1. Summary of the results
The original statement's harsh criticism appears to be at odds with professional reviews and critical reception. The game received generally positive reviews with Metacritic scores ranging from 80-93, including a perfect 5/5 from Eurogamer [1]. However, commercially, the game did underperform, reaching only 1.5 million players in two months - 50% below EA's expectations [2].
2. Missing context/alternative viewpoints
Several important contextual elements are missing from the original statement:
- The game achieved notable commercial rankings, placing 6th in US sales for October and 2nd on Steam's top-selling chart [3]
- While sales were lower than Dragon Age: Inquisition's 12 million copies [2], industry analyst Mat Piscatella characterized the launch as "pretty good, though not excellent" [3]
- The departure of game director Corinne Busche three months after release may indicate internal challenges with the game's reception [4]
3. Potential misinformation/bias in the original statement
The original statement contains several misleading elements:
- It presents subjective opinions about gameplay and characters as objective facts, contradicting professional reviews that praised these elements [1]
- It suggests a universal negative reception, ignoring the positive critical response from established gaming publications like Eurogamer and PC Games [1]

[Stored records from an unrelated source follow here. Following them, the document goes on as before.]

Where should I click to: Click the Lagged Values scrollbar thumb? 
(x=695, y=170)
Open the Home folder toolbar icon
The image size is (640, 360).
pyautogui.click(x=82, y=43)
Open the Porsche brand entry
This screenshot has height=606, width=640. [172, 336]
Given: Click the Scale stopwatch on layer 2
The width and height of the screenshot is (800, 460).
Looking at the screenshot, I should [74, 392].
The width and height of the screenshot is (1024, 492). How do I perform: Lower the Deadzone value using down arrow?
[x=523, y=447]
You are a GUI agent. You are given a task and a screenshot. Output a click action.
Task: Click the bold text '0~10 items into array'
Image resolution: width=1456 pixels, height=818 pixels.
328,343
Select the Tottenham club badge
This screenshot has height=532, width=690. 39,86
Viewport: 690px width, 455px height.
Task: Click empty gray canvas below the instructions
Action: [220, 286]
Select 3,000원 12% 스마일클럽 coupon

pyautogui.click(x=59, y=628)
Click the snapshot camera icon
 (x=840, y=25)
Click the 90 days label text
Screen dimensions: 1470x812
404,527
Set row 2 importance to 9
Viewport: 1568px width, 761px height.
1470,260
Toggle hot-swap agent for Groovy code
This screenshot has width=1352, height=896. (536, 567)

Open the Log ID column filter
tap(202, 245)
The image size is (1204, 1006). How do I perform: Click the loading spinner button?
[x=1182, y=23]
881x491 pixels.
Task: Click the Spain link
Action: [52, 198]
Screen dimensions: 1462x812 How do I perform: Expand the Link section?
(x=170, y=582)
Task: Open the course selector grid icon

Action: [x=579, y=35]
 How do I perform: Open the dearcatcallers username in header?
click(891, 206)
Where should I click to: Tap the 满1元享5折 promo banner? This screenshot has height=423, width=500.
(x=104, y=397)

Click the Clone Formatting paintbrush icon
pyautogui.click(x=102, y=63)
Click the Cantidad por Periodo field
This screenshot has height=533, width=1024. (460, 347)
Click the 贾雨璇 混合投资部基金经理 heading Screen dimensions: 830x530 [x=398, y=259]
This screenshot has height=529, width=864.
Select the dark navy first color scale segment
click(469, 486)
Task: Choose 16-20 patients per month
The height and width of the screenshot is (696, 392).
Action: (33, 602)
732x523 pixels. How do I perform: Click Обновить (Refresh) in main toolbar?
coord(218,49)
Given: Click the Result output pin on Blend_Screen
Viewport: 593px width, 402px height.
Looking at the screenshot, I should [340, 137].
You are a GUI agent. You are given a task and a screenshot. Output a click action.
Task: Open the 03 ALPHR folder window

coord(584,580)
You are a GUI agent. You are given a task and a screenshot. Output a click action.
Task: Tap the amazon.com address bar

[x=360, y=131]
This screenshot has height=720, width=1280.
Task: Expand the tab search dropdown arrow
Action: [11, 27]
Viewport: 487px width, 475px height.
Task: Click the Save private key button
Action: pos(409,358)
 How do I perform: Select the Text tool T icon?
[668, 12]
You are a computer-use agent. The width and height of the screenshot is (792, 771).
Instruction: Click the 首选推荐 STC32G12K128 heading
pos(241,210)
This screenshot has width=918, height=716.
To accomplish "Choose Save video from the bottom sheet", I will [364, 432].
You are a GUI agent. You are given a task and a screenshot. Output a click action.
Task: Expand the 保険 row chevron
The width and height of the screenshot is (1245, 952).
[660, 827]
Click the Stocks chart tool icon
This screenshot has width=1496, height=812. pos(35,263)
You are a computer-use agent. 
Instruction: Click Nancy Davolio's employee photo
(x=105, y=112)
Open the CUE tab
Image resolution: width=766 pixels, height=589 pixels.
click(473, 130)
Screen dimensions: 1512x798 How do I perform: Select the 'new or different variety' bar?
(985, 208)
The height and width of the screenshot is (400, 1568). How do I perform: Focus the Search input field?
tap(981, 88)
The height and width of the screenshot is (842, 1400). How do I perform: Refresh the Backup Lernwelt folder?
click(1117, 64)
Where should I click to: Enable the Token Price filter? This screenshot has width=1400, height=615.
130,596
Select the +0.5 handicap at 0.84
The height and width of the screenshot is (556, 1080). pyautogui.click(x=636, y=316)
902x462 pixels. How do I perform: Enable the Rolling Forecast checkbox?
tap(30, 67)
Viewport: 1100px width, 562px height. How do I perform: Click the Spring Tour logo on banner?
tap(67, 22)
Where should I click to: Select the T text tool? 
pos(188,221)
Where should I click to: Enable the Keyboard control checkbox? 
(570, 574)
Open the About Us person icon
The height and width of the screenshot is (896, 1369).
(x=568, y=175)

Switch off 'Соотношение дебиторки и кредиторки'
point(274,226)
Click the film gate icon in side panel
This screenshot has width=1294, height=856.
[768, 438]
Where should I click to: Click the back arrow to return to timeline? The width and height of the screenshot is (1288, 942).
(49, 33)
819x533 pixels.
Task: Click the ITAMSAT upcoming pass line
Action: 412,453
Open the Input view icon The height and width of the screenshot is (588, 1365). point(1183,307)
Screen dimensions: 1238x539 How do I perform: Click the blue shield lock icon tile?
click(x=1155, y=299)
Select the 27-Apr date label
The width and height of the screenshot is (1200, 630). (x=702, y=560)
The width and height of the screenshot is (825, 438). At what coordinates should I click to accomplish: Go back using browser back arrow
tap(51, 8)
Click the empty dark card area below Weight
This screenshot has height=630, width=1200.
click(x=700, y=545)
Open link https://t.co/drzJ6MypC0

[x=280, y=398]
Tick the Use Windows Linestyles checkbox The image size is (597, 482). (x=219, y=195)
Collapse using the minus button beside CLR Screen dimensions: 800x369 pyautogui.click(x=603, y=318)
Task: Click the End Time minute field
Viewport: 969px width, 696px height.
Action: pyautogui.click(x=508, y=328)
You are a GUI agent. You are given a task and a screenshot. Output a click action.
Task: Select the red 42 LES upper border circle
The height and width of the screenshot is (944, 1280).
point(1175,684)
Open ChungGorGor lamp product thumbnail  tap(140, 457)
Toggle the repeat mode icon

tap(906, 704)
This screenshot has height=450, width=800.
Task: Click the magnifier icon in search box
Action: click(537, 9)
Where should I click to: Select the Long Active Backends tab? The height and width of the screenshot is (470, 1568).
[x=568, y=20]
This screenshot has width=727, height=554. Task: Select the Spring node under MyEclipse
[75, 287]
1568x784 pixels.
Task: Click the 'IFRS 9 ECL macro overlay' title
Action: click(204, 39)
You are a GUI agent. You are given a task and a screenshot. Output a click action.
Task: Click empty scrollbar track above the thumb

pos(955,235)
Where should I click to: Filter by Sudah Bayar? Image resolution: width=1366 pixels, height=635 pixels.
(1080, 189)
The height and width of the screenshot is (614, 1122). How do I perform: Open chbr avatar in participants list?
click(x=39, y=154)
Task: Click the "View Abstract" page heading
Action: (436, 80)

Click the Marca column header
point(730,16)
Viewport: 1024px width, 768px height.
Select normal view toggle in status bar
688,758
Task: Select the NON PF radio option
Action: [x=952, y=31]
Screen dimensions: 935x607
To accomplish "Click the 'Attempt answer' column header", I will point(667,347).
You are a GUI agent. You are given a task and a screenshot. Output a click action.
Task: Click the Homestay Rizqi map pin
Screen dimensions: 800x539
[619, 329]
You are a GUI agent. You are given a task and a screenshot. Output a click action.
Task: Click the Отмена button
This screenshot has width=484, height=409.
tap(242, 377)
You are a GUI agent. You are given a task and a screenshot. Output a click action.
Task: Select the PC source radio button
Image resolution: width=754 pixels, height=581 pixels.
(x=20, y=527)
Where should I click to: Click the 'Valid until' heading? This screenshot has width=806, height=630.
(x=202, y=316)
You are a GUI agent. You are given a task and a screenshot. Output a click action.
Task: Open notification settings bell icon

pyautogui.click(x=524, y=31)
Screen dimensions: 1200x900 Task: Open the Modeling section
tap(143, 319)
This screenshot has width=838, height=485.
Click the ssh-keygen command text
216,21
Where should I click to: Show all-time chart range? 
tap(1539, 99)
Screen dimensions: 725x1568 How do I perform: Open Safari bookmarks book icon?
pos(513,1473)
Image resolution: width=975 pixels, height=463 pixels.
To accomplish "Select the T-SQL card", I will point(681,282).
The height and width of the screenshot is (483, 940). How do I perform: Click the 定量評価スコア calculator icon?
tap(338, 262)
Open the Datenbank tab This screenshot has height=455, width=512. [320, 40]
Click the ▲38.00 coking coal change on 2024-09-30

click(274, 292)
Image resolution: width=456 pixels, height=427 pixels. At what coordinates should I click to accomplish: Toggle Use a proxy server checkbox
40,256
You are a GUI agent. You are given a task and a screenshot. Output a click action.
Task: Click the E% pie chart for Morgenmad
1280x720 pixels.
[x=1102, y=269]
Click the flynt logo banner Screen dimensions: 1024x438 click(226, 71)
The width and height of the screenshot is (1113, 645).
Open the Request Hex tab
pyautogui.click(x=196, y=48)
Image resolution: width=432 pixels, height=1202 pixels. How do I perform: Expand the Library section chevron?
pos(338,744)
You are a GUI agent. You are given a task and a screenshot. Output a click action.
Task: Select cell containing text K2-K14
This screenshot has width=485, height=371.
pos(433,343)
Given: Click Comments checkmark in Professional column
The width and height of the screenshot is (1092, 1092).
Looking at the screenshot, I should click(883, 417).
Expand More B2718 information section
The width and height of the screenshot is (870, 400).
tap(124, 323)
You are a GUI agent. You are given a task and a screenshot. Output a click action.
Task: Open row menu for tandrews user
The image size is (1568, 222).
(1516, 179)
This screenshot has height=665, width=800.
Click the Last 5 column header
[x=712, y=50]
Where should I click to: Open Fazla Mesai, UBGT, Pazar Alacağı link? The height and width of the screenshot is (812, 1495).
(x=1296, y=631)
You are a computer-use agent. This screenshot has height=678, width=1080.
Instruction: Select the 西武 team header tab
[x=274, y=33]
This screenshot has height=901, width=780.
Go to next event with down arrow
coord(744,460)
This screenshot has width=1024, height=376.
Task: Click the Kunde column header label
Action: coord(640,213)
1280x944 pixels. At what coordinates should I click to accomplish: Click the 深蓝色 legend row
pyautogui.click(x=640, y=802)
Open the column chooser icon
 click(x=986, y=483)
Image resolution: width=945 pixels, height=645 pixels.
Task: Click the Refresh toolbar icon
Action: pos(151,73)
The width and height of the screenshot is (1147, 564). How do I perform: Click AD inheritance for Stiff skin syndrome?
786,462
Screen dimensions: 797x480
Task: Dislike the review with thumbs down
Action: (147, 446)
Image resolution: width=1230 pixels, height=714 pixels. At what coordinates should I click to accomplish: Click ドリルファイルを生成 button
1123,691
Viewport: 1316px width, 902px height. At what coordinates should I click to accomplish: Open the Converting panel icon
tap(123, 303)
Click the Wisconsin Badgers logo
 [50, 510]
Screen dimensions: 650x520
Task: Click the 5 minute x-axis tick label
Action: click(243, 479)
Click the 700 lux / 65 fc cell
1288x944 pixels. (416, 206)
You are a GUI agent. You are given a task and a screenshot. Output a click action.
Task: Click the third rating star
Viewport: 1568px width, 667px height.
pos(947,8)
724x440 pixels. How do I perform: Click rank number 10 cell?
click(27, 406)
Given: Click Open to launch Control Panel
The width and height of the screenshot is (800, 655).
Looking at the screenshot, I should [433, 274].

- It conflates commercial performance with quality - while the game did underperform financially [2], this doesn't necessarily reflect its quality
- The claim about "paid shills" is unsupported by any evidence in the analyses
The reality appears more nuanced: while The Veilguard faced commercial challenges acknowledged by EA's CEO Andrew Wilson [4], it received generally positive critical reception from professional reviewers [1]. The disconnect between critical reception and commercial success suggests factors beyond game quality may have influenced its market performance.